Celui qui oublie où conduit le chemin

Celui qui oublie où conduit le chemin

Jean-Pierre Otte

édition : Robert Laffont

publication : 1984

Qu'on ne s'y trompe pas : celui qui oublie où conduit le chemin est tout le contraire d'un être égaré. C'est un homme qui obéit à l'émerveillement des choses, aux bonheurs, aux senteurs qui l'assaillent. Un homme en quête d'évidence, d'une plénitude de vivre et de voir. Un homme qui retrouve le chemin qui le conduit à lui-même, à travers la découverte de ses désirs et de ses dons.
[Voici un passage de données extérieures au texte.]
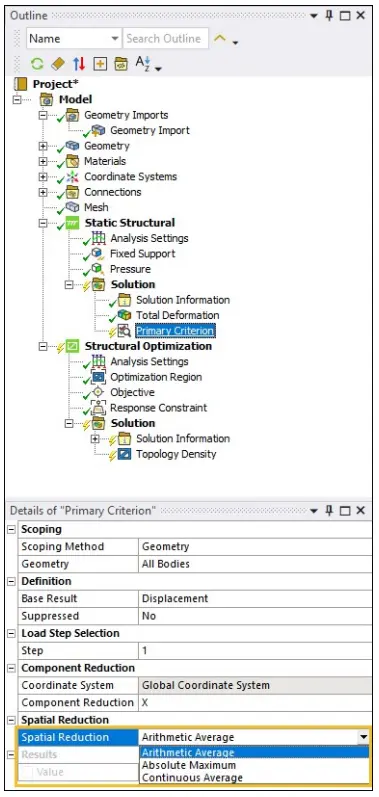Click the Search Outline input field

[x=166, y=39]

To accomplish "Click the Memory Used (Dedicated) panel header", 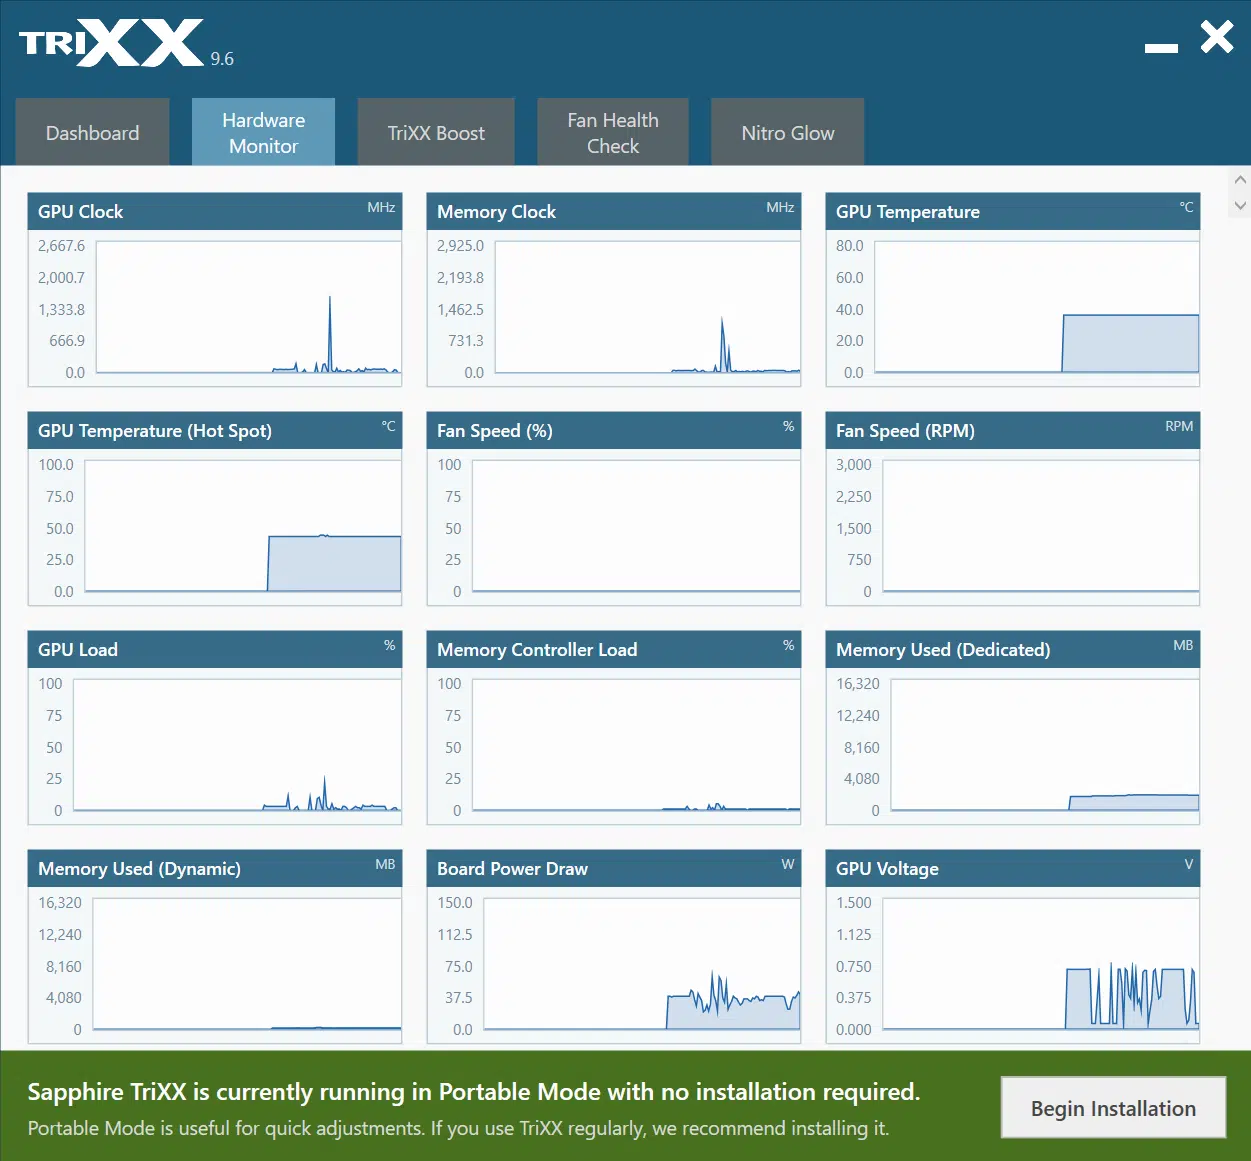I will [x=1012, y=649].
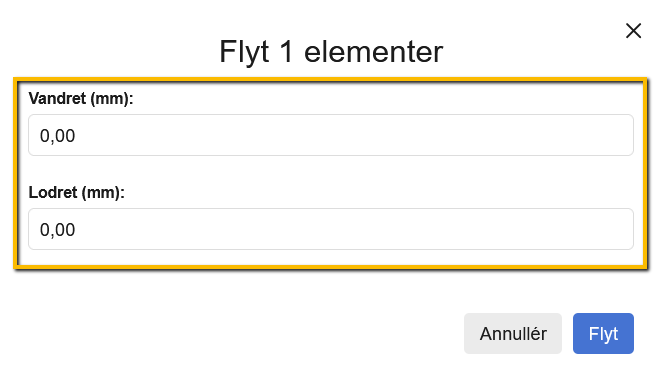The image size is (662, 382).
Task: Place cursor in the vertical offset box
Action: coord(331,229)
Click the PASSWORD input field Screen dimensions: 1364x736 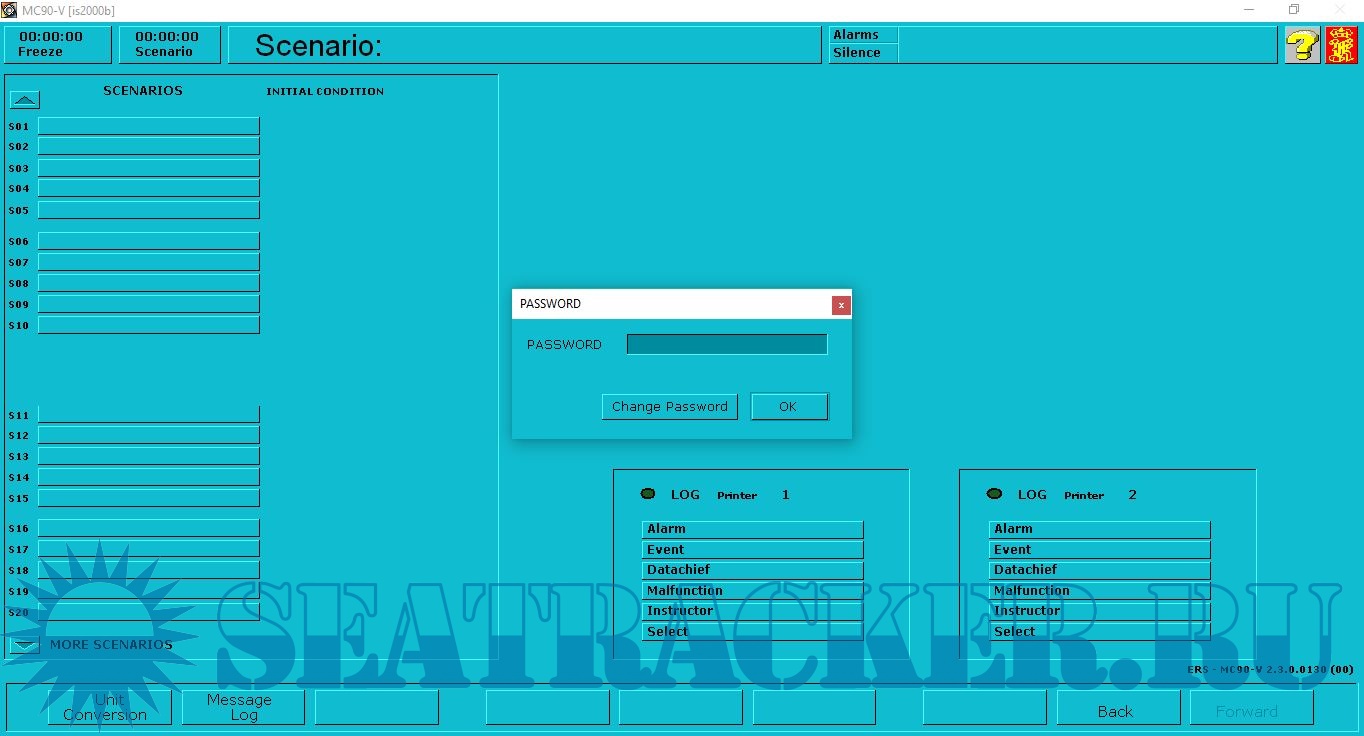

Ce livre rassemble, comme un bouquet, un faisceau d'errances magiques - c'est-à-dire suprêmement dirigées. Ce sont les voyages autour de la maison - voyages dans la proximité, l'attachement fervent aux arbres, aux rivières, au vol blanc des effraies, aux pierres erratiques des chemins. Ce sont encore les déambulations dans le dédale cimenté des villes modernes où le narrateur dialogue et médite avec Pierre-Paul, son ami - son double ? Et c'est aussi cette brassée de personnages et d'histoires familières, qui toutes dissimulent le secret qu'elles recèlent.

Car la part réflexive est ici sous-jacente, dissoute, mêlée aux sensations et aux senteurs, comme la lumière reflétée à l'intérieur d'un cristal de Bohême. Le sens est confondu à la saveur par la vertu d'une écriture belle, déliée et charnelle, d'une rare densité.

Avec ce nouveau livre, après Nicolas Gayoûle et Les gestes du commencement, on voit mieux désormais comment la suite "L'Enfer et la joie" décrit et constitue l'itinéraire et la métamorphose profonde d'un véritable écrivain.